Official figures reveal a downturn in UK-EU goods trade. Compared to 2019, UK exports to the EU in 2025 were down 14%, and imports were down 10%. Think tanks like NIESR and the Centre for European Reform have calculated similar shortfalls, with exports estimated to be 16-17% lower and imports 14-16% less than what would have been expected based on pre-2016 trends.
Services Sector Offers a Brighter Spot
In contrast to goods trade, the UK's services sector, which constitutes over 80% of its economic output, has shown stronger performance. Services exports from the UK to the EU have risen by 57% over the last decade, with significant growth in areas like accountancy, legal services, and consultancy. Exports to non-EU countries also saw a 49% increase. While some argue that this boom might have been even greater without Brexit, the financial services sector has demonstrated more resilience than some initial projections.
Investment and Currency Fluctuations
Business investment has also been notably affected. Studies by former Bank of England economist Jonathan Haskel and institutions like the National Institute of Economic and Social Research indicate a significant shortfall in business investment compared to pre-referendum trends, estimated to be around 12-13% lower. This decline is largely attributed to uncertainty in the years immediately following Brexit.
The value of the pound experienced a sharp decline immediately after the referendum and has generally traded lower against major currencies since then, although it has strengthened somewhat recently. A weaker pound makes imports more expensive but can also aid exporters by making UK goods cheaper internationally.
New Trade Deals and Their Limitations
One anticipated benefit of Brexit was the UK's ability to forge independent trade agreements. While deals with countries like India have been highlighted, government calculations suggest these agreements will only marginally boost economic growth over decades. Furthermore, while the UK secured an initial agreement to alleviate US tariffs, the EU has since gained similar benefits, sometimes with more favorable terms regarding quotas.

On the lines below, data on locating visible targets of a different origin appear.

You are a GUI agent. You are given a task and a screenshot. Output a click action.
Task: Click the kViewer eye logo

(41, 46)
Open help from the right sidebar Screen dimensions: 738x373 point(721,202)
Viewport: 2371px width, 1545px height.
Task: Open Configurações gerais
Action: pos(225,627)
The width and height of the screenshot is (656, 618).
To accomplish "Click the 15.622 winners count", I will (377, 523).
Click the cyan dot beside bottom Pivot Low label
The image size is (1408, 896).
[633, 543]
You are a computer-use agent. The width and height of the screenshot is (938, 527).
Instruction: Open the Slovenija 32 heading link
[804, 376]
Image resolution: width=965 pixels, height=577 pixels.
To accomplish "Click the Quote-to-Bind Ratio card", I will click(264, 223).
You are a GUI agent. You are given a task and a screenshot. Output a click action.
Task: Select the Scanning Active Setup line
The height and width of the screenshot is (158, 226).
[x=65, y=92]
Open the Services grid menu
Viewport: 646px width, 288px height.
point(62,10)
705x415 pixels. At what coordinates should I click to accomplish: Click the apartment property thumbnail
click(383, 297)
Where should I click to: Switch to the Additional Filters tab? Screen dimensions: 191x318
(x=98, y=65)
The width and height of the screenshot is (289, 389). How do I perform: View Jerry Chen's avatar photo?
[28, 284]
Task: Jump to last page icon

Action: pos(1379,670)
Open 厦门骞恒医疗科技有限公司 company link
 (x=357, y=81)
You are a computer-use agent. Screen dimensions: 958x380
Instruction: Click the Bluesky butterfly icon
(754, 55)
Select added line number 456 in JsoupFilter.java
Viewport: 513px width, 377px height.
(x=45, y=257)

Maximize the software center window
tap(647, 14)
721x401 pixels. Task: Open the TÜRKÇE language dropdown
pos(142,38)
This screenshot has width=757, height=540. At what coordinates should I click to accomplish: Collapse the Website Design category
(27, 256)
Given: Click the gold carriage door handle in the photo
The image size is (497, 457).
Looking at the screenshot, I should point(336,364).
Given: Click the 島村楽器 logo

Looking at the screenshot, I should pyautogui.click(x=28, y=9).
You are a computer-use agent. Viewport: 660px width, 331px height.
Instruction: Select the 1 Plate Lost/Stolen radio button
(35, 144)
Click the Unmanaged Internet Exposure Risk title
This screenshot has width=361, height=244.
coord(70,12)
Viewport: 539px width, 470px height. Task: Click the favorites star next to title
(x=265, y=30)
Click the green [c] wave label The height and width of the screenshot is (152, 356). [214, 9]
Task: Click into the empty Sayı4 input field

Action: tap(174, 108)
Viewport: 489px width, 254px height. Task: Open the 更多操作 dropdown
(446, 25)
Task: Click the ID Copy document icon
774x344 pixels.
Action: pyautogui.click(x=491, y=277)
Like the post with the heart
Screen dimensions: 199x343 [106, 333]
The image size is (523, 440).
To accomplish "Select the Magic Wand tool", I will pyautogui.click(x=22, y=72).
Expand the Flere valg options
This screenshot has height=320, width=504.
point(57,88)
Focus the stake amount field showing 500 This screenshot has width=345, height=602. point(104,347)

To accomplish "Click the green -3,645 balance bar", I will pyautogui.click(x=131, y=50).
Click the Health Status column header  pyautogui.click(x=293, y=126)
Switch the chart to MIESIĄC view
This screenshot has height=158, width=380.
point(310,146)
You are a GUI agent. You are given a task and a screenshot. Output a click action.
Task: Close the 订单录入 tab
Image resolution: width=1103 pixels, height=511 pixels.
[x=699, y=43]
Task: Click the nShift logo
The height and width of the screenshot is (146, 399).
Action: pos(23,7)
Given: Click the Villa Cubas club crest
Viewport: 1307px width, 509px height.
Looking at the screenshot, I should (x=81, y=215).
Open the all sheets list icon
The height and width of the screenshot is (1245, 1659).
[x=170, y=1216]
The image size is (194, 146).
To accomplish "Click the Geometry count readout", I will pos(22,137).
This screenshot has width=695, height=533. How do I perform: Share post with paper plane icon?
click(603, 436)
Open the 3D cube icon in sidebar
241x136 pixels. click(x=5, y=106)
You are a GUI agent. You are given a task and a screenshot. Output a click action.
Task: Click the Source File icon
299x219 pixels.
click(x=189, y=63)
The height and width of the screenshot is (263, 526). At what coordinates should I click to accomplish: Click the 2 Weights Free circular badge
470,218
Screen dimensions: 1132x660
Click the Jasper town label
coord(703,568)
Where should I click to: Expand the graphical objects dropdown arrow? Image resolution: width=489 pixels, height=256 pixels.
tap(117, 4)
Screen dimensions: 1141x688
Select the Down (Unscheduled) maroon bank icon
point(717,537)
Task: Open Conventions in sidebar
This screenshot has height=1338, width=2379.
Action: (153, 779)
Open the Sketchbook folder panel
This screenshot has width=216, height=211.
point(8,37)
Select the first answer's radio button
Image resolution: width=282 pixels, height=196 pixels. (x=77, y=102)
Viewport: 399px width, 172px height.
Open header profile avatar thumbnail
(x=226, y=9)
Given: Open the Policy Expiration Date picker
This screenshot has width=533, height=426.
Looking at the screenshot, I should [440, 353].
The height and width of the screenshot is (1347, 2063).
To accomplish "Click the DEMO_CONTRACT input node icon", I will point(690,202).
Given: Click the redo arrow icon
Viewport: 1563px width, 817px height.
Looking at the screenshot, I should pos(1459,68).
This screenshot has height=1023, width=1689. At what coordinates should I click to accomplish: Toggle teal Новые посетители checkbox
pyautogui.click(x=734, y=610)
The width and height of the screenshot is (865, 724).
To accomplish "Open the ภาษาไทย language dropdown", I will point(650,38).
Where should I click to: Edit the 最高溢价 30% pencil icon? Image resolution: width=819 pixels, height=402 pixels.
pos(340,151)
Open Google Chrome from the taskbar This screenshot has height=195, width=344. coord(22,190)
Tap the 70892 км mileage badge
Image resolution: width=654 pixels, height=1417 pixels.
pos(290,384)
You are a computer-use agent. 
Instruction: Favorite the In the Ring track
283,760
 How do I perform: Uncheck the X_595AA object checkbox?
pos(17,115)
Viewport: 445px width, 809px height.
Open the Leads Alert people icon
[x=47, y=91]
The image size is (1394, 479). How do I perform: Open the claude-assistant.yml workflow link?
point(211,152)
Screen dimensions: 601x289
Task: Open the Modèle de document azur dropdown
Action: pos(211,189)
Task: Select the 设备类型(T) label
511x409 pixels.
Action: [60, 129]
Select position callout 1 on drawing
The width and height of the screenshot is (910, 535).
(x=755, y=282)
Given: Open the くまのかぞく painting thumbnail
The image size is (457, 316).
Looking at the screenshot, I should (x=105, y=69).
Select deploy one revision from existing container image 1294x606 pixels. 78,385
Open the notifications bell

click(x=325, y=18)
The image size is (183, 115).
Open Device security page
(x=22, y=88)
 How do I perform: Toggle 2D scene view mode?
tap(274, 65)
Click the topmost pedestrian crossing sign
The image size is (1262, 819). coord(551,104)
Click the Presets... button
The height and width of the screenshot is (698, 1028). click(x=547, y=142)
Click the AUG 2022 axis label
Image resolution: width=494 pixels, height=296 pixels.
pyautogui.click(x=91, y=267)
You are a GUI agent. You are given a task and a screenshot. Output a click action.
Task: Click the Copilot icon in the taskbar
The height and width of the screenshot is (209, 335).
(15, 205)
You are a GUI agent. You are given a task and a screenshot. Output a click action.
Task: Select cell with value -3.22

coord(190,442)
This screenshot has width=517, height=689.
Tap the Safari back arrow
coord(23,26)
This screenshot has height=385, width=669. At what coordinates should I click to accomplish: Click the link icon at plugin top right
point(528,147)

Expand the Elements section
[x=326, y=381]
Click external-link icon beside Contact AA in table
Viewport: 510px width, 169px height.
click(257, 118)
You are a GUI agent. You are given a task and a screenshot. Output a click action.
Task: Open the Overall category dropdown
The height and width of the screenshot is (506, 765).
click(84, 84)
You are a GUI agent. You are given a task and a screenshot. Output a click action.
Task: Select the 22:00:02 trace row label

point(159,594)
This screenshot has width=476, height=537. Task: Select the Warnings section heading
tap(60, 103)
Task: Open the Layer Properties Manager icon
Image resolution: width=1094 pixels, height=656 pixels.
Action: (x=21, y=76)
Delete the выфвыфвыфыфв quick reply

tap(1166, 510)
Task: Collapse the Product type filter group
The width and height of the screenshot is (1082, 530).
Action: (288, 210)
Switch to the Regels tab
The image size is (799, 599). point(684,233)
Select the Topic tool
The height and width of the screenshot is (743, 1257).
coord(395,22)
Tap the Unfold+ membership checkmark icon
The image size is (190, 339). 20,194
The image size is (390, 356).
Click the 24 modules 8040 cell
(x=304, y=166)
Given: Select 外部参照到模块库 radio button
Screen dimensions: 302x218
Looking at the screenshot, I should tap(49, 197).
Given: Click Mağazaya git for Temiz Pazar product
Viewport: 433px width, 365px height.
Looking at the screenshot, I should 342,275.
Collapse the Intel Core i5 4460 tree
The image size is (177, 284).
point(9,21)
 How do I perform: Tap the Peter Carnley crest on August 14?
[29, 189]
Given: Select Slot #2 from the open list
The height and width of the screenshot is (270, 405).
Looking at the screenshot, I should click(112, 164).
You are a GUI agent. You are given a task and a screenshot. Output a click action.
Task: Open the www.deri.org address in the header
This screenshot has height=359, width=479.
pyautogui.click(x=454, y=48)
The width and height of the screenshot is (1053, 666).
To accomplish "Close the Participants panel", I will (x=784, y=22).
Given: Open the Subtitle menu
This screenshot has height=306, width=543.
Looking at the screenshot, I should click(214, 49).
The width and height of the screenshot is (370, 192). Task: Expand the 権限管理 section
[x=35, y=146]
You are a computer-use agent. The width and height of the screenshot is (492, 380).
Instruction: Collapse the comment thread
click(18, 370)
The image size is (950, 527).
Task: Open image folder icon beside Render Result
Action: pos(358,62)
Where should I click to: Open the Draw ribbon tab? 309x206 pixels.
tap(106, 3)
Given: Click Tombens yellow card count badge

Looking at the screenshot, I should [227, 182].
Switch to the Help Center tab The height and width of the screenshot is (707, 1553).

The Overall Economic Picture
The Channel Tunnel, a key artery for UK-EU trade, illustrates the impact. The number of trucks passing through annually has fallen by nearly 30% since 2016. Data from the LSE also indicates that 14% of UK firms that previously exported to the EU ceased doing so between 2019 and 2023, with smaller firms being disproportionately affected. This aligns with the academic consensus that the UK economy is now smaller than it would have been on its pre-2016 trajectory, with estimates ranging from a 3% to 8% reduction. Economists suggest that roughly half of this impact stems from increased trade friction with the EU, while the other half is attributed to the uncertainty generated by the Brexit process itself.